Les données sont significatives : sur une moyenne de 1 500 patients traités par un médecin de famille, on estime la présence de 4 à 8 patients atteints d’une maladie rare, mais le diagnostic n’est posé par le médecin généraliste que dans 4,2 % des cas, contre plus de 80 % imputable aux spécialistes. ARGO vise à combler cette lacune, en fournissant au médecin local un outil clinique concret et validé.
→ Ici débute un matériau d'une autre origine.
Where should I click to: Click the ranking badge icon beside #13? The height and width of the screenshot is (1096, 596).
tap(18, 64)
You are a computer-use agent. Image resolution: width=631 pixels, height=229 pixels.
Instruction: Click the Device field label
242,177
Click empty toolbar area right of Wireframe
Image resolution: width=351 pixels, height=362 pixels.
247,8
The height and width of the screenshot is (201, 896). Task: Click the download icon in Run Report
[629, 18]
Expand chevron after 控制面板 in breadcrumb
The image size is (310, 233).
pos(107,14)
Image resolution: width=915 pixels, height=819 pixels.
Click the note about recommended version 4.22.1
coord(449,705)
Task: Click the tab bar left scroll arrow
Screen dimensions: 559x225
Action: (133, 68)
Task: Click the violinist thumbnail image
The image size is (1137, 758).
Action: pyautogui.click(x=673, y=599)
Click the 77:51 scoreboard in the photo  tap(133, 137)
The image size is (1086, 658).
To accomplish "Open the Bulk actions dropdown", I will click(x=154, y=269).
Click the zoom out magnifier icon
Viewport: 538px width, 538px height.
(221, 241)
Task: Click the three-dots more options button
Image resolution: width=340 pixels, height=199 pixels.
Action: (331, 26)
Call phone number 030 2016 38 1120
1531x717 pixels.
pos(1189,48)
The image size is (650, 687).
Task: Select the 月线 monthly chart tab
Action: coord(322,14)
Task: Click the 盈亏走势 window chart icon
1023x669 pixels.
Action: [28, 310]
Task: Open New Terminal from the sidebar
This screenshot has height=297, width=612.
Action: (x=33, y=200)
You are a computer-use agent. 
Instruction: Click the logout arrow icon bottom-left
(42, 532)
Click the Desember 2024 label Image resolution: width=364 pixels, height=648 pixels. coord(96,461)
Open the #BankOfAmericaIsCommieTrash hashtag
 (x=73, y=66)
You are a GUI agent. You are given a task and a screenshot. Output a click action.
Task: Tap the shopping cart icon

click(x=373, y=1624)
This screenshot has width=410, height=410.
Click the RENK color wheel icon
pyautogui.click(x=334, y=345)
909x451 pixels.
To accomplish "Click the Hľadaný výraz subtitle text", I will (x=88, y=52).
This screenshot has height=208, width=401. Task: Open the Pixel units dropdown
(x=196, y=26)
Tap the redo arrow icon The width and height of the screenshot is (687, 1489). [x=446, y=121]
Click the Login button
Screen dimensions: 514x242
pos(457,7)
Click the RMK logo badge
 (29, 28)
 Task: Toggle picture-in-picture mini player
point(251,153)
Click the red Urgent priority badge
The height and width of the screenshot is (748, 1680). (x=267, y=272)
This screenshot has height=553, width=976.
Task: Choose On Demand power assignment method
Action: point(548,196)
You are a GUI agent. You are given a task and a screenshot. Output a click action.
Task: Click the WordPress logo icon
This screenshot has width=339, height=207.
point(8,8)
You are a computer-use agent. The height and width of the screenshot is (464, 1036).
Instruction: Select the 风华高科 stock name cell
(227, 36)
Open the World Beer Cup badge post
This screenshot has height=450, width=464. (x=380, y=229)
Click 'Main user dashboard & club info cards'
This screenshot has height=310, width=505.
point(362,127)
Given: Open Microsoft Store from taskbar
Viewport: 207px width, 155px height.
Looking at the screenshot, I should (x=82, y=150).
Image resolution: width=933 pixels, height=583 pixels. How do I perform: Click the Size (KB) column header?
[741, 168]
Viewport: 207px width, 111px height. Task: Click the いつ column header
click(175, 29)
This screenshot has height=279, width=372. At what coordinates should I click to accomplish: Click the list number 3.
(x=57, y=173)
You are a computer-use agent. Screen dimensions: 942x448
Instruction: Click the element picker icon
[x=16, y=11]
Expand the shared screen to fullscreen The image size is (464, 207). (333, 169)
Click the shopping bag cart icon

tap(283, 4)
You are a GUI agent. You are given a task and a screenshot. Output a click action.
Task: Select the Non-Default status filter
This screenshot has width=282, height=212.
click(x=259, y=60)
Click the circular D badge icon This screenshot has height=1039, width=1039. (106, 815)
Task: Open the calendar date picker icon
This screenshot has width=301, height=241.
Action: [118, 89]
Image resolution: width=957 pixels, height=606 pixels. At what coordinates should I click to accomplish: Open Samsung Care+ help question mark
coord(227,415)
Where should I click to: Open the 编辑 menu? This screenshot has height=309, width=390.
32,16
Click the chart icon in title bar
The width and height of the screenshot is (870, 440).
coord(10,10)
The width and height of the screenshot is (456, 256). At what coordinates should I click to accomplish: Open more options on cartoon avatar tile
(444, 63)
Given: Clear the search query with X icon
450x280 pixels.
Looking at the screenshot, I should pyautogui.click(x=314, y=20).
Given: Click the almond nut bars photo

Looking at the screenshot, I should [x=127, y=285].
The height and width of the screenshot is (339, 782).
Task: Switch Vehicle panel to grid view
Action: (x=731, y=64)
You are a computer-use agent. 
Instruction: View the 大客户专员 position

Le professeur Gaetano Piccinocchi, de la Société italienne de médecine générale (SIMG), ajoute : « Les médecins généralistes sont l’avant-poste du Service national de santé : ils voient 75 % de leurs patients pendant un an et tous pendant trois ans. Pourtant, le diagnostic d’une maladie rare reste encore aujourd’hui l’apanage quasi exclusif des spécialistes : les médecins généralistes en émettent l’hypothèse dans seulement 4,2 % des cas. La raison n’est pas l’inattention clinique, mais le manque d’outils adéquats. Le projet ARGO change les règles du jeu : il apporte un système structuré de drapeaux rougesfruit d’un consensus multidisciplinaire construit avec la méthode Delphi auprès de 55 experts nationaux. Notre enquête – poursuit Piccinocchi – a confirmé que l’intérêt des médecins de famille est réel et que la volonté de se former est très élevée : 94% des personnes interrogées ont déclaré vouloir participer à des cours dédiés. ARGO n’est pas un protocole abstrait, mais un allié clinique pour le médecin qui doit chaque jour saisir le signal caché parmi mille visites ordinaires.

Garantir un diagnostic rapidement

Annalisa Scopinaro, présidente de l’UNIAMO, la Fédération italienne des maladies rares, explique : « Assurer un diagnostic rapide signifie éviter les chemins tortueux, le découragement, la dépression et aussi de nombreux coûts pour le Service National de Santé, mais aussi garantir l’accès aux meilleurs traitements possibles pour cette pathologie. « Rare 2030 », l’étude prospective promue au début de cette décennie par Eurordis (Organisation européenne pour les maladies rares, qui représente plus d’un millier d’organisations de patients et environ 30 millions de personnes atteintes d’une maladie rare en Europe), vise à réduire le temps de diagnostic, depuis l’apparition des premiers symptômes jusqu’au diagnostic, à 6 mois, contre plus de 7 ans enregistrés pendant cette période. Cet objectif ne peut être atteint sans la collaboration des médecins locaux. Le projet ARGO vise à faire le choix de ces scientifiques Drapeaux rouges et validez-les avec des chemins appropriés.